My doc does nothing to control my E, so I took it upon myself. I usually do fine at .5 per week, but I raised it during the blast. Gonna discontinue until I get my blood work back


----------



## Megatron28 (Feb 22, 2016)

Sledge said:


> My doc does nothing to control my E, so I took it upon myself. I usually do fine at .5 per week, but I raised it during the blast. Gonna discontinue until I get my blood work back



So what exactly is your TRT protocol and where does that normally put your TT and E2?


----------



## BiologicalChemist (Feb 22, 2016)

ECKSRATED said:


> How much letro? You could have crashed your e



^^This. Ditch that letro.


----------



## Sledge (Feb 23, 2016)

Compounded cream. Was at 75mg. Put me at just over 1000. Doc just lowered it to 50mg. I was happy at 1k. He doesn't test my E, but I was getting itchy nips.
Eta dose correction


----------



## Sledge (Feb 23, 2016)

I'm gonna get dialed in before I blast again. Or find a new doc


----------



## Megatron28 (Feb 23, 2016)

Sledge said:


> Compounded cream. Was at 75mg. Put me at just over 1000. Doc just lowered it to 50mg. I was happy at 1k. He doesn't test my E, but I was getting itchy nips.
> Eta dose correction



I would encourage you to stay away from Letro on this protocol.  If you need an AI (confirmed with high E2 labs) use Aromasin or Arimidex.

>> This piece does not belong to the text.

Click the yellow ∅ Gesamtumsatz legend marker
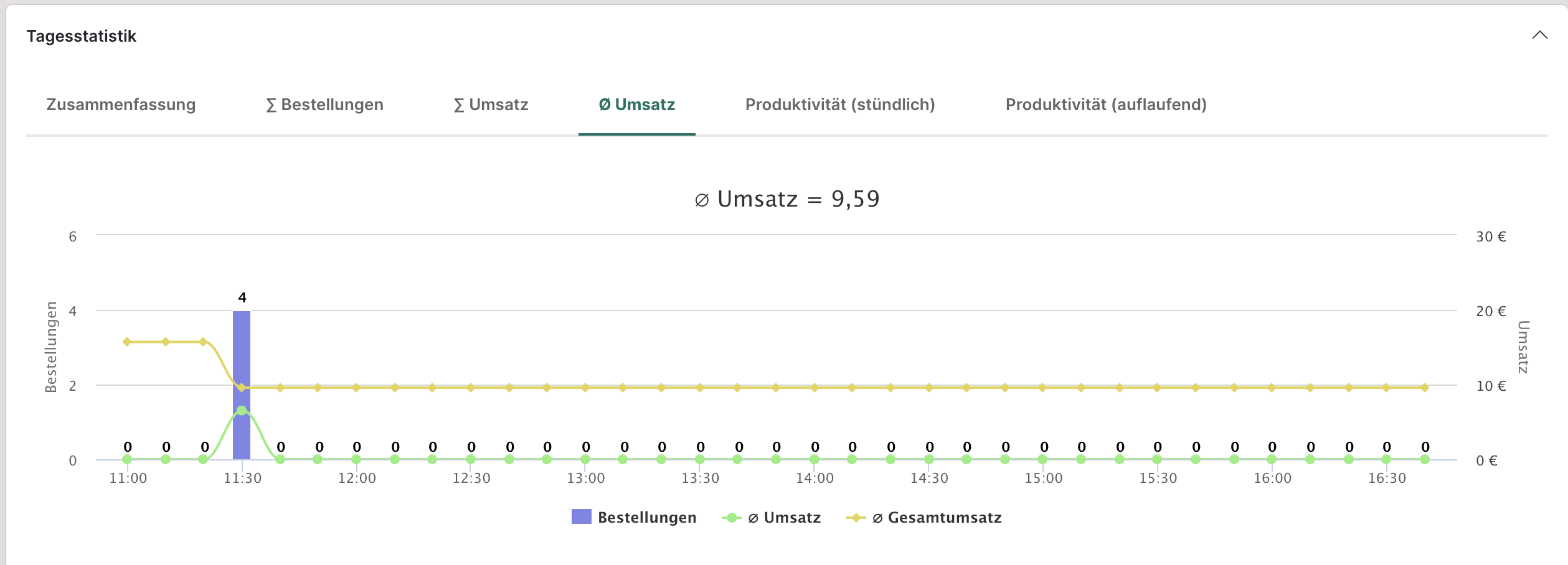Image resolution: width=1568 pixels, height=565 pixels. [856, 518]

Get off the cream too.  Switch to injections.  Much better, cheaper and no risk of transfer to the loved ones in your life


----------



## bigben66 (Feb 23, 2016)

Yes, moving to injections is your primary objective right now.... managing estradiol on creams is a nightmare.

Once on injections, it's just a case of finding your AI sweet spot and you're g2g.

I agree, drop the letro immediately - all the symptoms of low e2 right there.


----------